De hoogte des houten altaars was drie ellen, en zijn lengte twee ellen, en het had zijn hoeken; en zijn lengte en zijn wanden waren van hout. En hij sprak tot mij: Dit is de tafel, die voor des HEEREN aangezicht zal zijn.
23 And there were two doors in the temple and in the sanctuary.
De tempel nu en het heiligdom hadden beide twee deuren.
24 And in the two doors, on both sides, were two little doors, which were folded within each other. For two doors were on both sides of the doors.
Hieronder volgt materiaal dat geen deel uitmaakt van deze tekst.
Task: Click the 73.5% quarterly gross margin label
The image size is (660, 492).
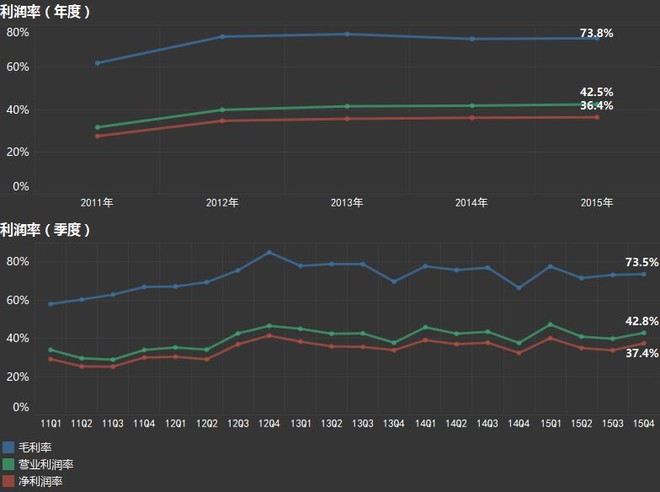Action: click(x=642, y=262)
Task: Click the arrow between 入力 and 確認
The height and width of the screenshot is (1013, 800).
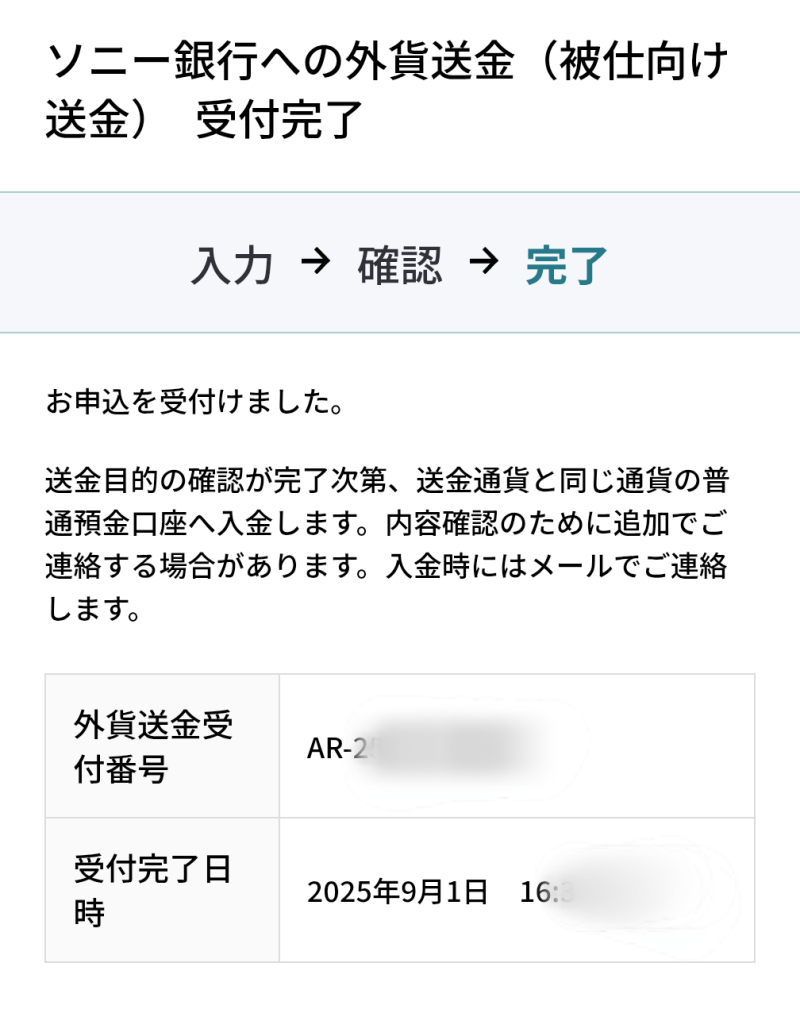Action: click(315, 263)
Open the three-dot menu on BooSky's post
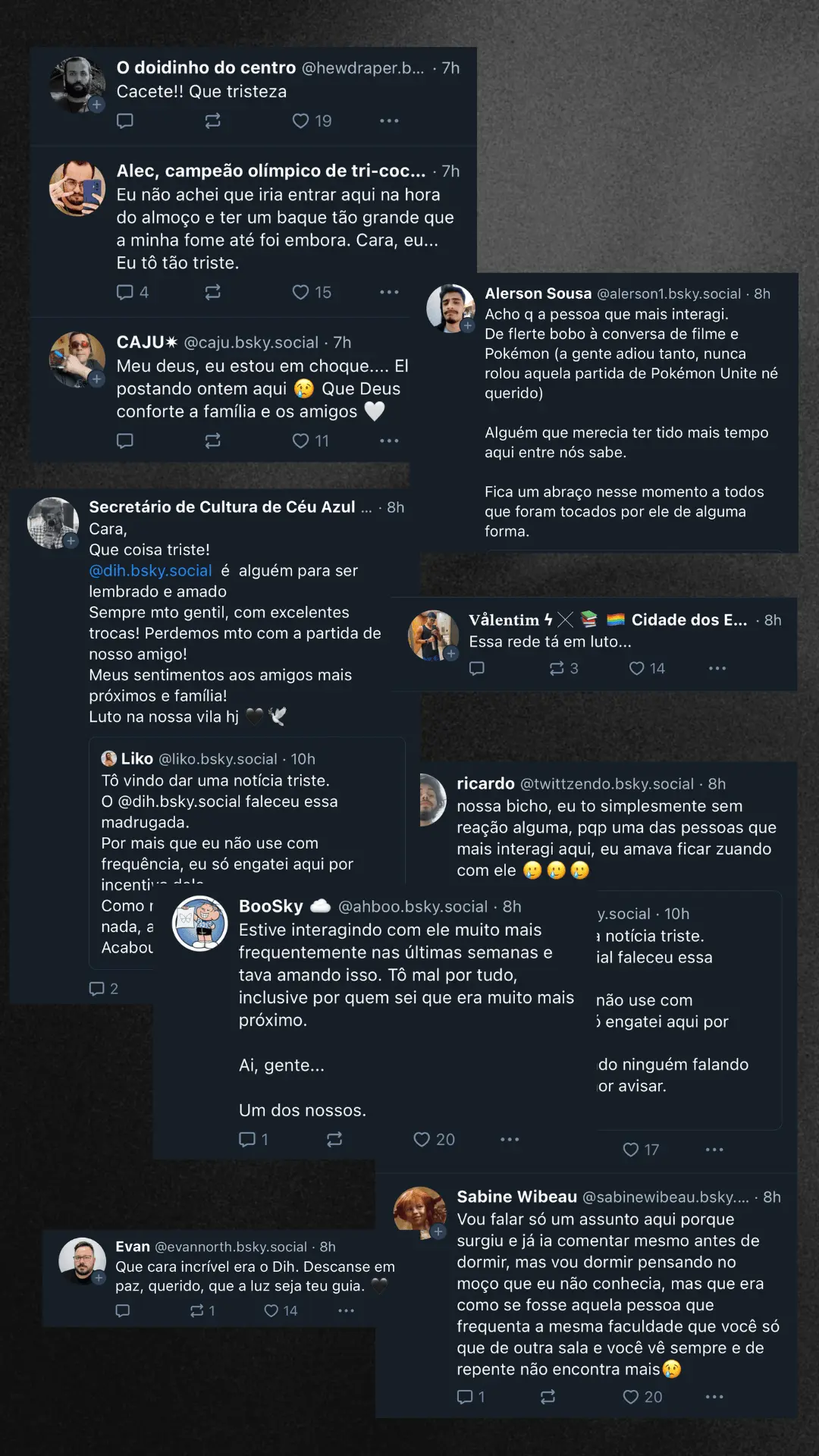 [x=510, y=1139]
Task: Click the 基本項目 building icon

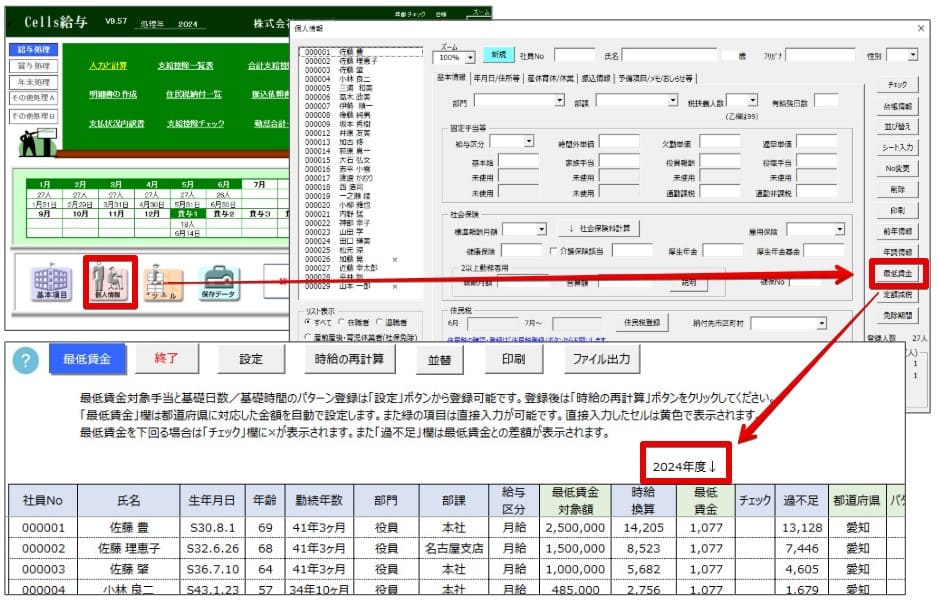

En er waren twee bladen aan de deuren; te weten twee bladen, die men omdraaien kon; twee aan de ene deur, en twee bladen aan de andere.
25 And cherubim were engraved in the same doors of the temple, with the figures of palm trees, as were depicted also on the walls. For this reason also, the boards were thicker in the front of the vestibule on the exterior.
En aan dezelve, namelijk aan de deuren des tempels, waren cherubs en palmbomen gemaakt, gelijk als er aan de wanden gemaakt waren; en het hout aan het voorste deel van het voorhuis van buiten was dik.
26 Upon these were the oblique windows, with the representation of palm trees on one side as well as on the other, at the sides of the vestibule, in accord with the sides of the house, and the width of the walls.
En aan de gesloten vensteren waren ook palmbomen van deze en van gene zijde, aan de zijden van het voorhuis; en aan de zijkameren van het huis, en aan de dikke planken.